Assigned task → Produce exactly the lines from the one holding "You are a computer-use" through the last line of the data below, with every picture left out.

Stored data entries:
# # # # # # #
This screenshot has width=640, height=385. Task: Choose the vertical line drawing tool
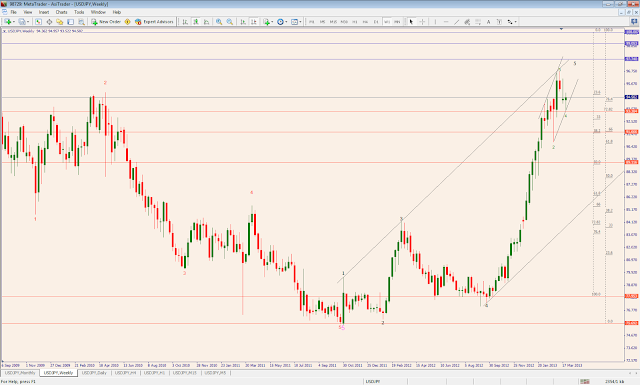[435, 22]
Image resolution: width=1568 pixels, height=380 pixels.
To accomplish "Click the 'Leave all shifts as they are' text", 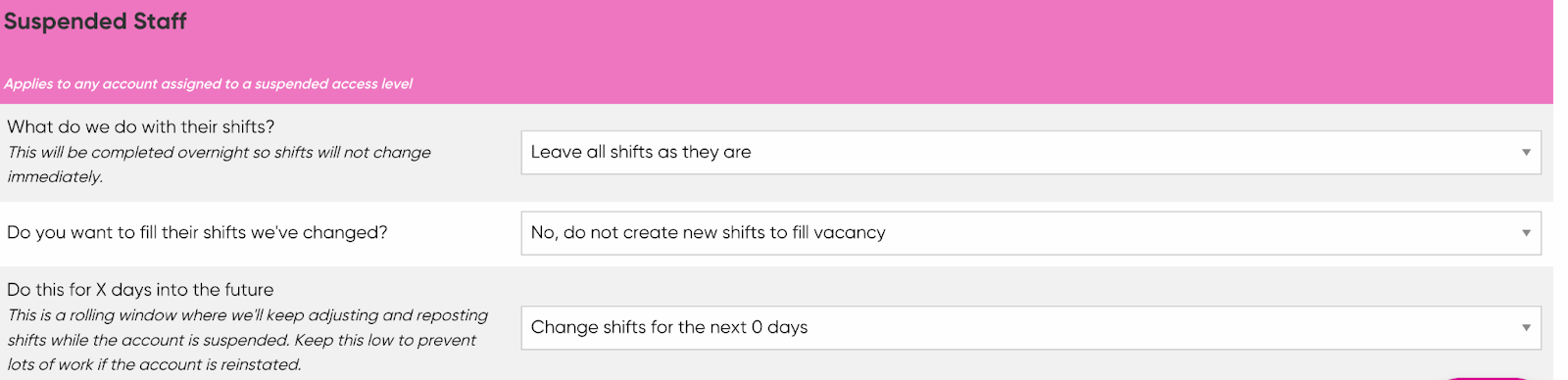I will point(641,152).
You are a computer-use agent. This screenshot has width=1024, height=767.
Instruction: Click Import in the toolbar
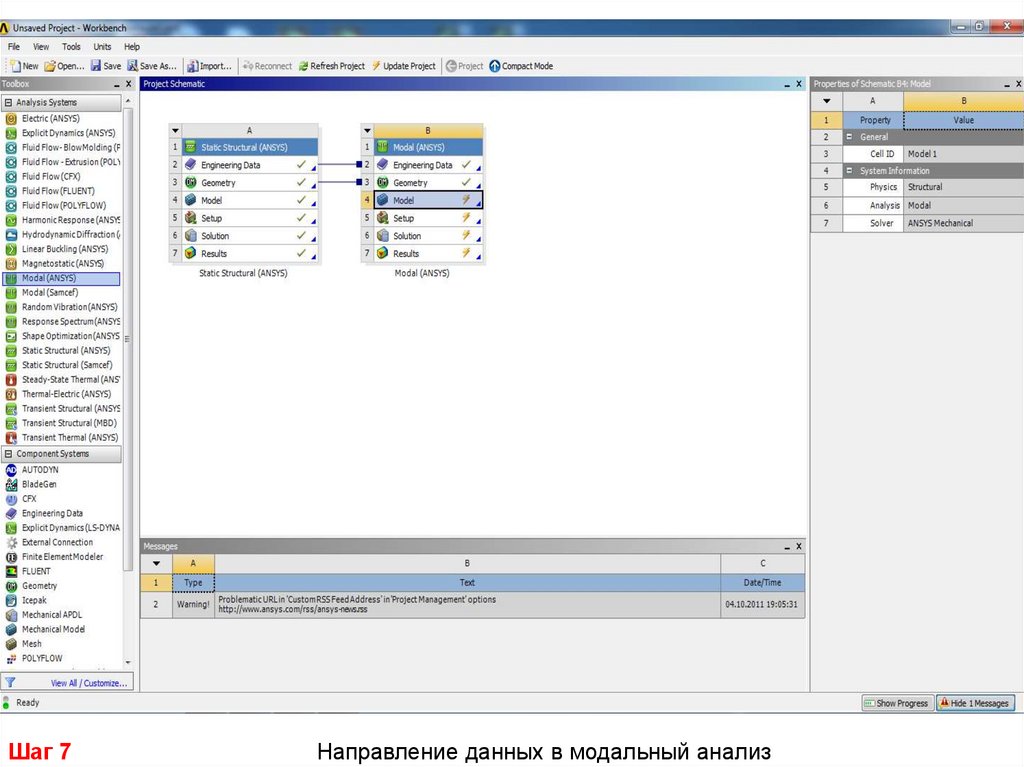(x=209, y=66)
# # # # # # #
Answer section →
You are a computer-use agent. This screenshot has width=1024, height=767.
Instruction: Click Import in the toolbar
(x=209, y=66)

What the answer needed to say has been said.